Copy out the rows below verbatim, from the line containing "Tap the home indicator bar" through the last row, with both ends included.

Saved entries
** START **
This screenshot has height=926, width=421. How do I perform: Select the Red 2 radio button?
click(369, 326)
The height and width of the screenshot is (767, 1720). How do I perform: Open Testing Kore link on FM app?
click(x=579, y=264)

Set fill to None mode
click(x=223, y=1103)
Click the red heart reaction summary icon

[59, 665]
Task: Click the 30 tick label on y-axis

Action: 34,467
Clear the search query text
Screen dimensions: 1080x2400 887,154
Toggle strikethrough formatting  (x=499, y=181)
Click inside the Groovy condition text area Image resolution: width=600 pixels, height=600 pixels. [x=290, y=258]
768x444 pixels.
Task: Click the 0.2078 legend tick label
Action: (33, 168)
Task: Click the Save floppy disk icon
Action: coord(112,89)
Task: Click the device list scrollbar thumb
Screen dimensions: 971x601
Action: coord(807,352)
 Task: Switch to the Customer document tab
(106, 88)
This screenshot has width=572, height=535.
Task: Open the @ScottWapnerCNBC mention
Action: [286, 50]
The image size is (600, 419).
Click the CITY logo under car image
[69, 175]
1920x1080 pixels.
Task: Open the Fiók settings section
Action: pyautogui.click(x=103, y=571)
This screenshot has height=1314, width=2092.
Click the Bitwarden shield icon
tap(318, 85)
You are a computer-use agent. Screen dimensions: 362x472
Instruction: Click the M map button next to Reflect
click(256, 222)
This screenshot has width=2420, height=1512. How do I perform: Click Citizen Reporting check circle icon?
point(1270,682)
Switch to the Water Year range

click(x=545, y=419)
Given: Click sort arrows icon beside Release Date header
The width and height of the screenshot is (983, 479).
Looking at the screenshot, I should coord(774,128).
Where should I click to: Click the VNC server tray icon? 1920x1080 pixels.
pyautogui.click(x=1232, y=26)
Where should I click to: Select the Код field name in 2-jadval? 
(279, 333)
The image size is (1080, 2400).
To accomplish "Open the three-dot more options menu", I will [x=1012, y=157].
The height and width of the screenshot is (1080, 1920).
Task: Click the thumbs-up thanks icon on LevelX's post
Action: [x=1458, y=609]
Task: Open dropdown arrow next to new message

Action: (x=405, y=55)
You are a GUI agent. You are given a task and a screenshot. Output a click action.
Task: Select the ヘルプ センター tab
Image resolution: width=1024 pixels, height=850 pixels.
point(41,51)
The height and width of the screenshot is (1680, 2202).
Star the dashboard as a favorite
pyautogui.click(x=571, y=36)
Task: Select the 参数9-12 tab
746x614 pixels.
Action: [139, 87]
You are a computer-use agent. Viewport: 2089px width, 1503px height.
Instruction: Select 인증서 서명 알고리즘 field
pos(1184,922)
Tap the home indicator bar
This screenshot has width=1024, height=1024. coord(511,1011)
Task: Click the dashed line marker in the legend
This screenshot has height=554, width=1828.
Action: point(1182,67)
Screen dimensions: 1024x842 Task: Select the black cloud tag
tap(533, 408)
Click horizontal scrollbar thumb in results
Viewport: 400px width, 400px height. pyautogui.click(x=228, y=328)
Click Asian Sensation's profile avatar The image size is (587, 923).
** END **
#### Output below
Tap the home indicator bar
This screenshot has width=1024, height=1024. coord(511,1011)
Task: Click the dashed line marker in the legend
This screenshot has height=554, width=1828.
Action: point(1182,67)
Screen dimensions: 1024x842 Task: Select the black cloud tag
tap(533, 408)
Click horizontal scrollbar thumb in results
Viewport: 400px width, 400px height. pyautogui.click(x=228, y=328)
Click Asian Sensation's profile avatar The image size is (587, 923).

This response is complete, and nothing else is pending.